The unveiling went like clockwork until Prince Phillip who had been hovering in the background, wandered up to the plaques and said to me and Piet, : “Four royal warrants! Four warrants? Are you sure you chaps are allowed four warrants?”
Before we could answer the queen smacked him playfully in the wrist and said: “Of course they are, dear, there’s you and me and Charles and mother, you know that.”
After precisely 58 minutes she climbed back into her Range Rover and headed off to her next appointment.
And left me and many others in complete awe of the experience of meeting not only a real live monarch but arguably the most impressive and dedicated working woman in the world.
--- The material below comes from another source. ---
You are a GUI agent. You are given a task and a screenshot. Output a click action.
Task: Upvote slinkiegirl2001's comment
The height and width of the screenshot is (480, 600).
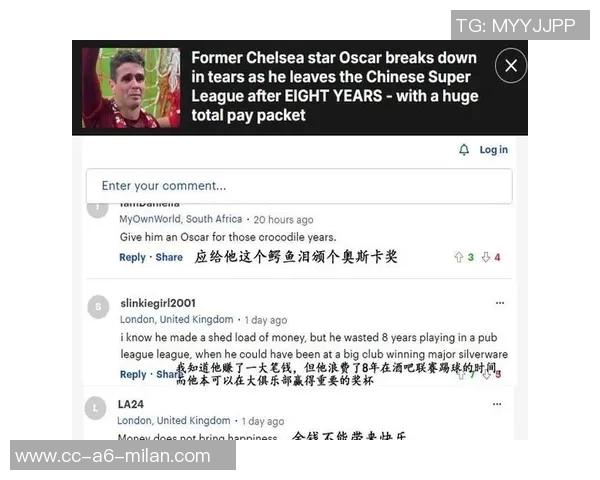pyautogui.click(x=461, y=375)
I have no reason to get all excited about the British Royal family. After all, my grandmother was held prisoner for two years in a British concentration camp during the boer war. Half the blood that courses through my veins is equally split between Scots and Irish – both of whom aren’t exactly big fans of English royalty.
But, after having met Queen Elizabeth, I am a dyed-in-the-wool fan.
Look, this doesn’t mean I am going to shout for England when they play rugby against us or Scotland or Ireland, or Wales or Italy or New Zealand or Argentina or just about any rugby playing nation on earth with the exception of Australia. Nor do I want to go and live in England.
I am just full of praise for someone who really does her job extremely well – with honesty, integrity and loyalty. Three things that, incidentally, make any brand great.
Unlike another Englishman I met once. Name of Harold Wilson who was their prime minister back in the 1960’s. He was a complete arse.
Chris Moerdyk is a marketing analyst, and the former head of strategic planning and public affairs at BMW South Africa.